WORK TO COMPLETE → Using the data below, return the stretch from the line that contains "The height and width of the screenshot is (812, 1500)." through the line that contains "The height and width of the screenshot is (453, 1568).", both included, exactly as it stands and nothing beyond it.

Items listed in a dataset:
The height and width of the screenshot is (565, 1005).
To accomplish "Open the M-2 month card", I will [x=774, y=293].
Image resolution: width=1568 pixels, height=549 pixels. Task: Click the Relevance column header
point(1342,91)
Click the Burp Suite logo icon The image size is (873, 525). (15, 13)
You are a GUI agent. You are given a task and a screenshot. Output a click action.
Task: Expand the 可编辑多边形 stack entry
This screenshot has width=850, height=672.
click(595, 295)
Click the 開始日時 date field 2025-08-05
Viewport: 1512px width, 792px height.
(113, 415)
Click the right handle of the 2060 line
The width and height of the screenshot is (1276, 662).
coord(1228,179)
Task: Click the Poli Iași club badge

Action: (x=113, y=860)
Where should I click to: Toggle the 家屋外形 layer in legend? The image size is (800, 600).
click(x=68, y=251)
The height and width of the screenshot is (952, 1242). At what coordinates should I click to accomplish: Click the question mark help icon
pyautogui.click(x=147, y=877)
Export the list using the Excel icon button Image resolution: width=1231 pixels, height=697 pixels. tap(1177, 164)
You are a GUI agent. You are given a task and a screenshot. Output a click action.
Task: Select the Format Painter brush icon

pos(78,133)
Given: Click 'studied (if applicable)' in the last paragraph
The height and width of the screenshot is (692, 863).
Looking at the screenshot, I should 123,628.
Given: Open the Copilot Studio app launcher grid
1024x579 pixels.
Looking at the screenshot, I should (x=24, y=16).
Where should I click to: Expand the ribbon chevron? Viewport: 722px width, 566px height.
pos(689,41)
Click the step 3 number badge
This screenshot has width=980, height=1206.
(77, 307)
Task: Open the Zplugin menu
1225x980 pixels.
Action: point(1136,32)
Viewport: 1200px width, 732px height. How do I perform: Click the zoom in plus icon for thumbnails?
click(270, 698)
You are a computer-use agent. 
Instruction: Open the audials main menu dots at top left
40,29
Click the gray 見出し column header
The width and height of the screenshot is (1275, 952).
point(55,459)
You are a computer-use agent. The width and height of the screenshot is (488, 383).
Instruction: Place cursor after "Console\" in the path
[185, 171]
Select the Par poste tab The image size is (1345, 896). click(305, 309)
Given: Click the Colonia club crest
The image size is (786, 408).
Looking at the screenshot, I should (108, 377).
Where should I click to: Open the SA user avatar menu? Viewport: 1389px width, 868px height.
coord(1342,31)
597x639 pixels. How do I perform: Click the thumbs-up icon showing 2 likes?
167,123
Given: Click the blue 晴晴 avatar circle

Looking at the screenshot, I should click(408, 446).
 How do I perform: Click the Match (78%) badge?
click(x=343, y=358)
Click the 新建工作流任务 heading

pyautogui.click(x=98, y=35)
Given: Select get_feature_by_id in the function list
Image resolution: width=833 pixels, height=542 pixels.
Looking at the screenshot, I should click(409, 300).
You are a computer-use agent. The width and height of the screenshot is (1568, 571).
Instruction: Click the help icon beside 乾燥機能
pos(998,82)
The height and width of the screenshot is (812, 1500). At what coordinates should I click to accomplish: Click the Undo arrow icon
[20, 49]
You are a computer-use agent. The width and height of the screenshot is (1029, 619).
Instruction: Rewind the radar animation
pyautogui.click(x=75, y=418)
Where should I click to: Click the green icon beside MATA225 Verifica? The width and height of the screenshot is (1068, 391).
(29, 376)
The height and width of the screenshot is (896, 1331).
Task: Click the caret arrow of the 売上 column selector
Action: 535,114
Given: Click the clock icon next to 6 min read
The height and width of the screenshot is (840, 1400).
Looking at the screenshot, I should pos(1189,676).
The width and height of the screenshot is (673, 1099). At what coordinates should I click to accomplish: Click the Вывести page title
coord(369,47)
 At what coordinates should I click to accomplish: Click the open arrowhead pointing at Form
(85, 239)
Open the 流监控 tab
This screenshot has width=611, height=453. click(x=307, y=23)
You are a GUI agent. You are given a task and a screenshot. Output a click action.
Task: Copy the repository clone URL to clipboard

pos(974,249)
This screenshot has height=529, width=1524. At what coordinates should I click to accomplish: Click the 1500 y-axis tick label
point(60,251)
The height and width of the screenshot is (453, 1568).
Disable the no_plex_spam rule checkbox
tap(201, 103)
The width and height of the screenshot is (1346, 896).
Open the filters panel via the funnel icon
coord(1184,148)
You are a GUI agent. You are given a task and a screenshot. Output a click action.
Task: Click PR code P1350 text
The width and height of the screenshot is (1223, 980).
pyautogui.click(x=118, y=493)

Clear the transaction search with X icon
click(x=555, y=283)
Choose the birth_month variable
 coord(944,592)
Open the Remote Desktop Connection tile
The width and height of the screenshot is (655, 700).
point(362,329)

RESULT BELOW →
The height and width of the screenshot is (812, 1500). At what coordinates should I click to accomplish: Click the Undo arrow icon
[20, 49]
You are a computer-use agent. The width and height of the screenshot is (1029, 619).
Instruction: Rewind the radar animation
pyautogui.click(x=75, y=418)
Where should I click to: Click the green icon beside MATA225 Verifica? The width and height of the screenshot is (1068, 391).
(29, 376)
The height and width of the screenshot is (896, 1331).
Task: Click the caret arrow of the 売上 column selector
Action: 535,114
Given: Click the clock icon next to 6 min read
The height and width of the screenshot is (840, 1400).
Looking at the screenshot, I should pos(1189,676).
The width and height of the screenshot is (673, 1099). At what coordinates should I click to accomplish: Click the Вывести page title
coord(369,47)
 At what coordinates should I click to accomplish: Click the open arrowhead pointing at Form
(85, 239)
Open the 流监控 tab
This screenshot has width=611, height=453. click(x=307, y=23)
You are a GUI agent. You are given a task and a screenshot. Output a click action.
Task: Copy the repository clone URL to clipboard

pos(974,249)
This screenshot has height=529, width=1524. At what coordinates should I click to accomplish: Click the 1500 y-axis tick label
point(60,251)
The height and width of the screenshot is (453, 1568).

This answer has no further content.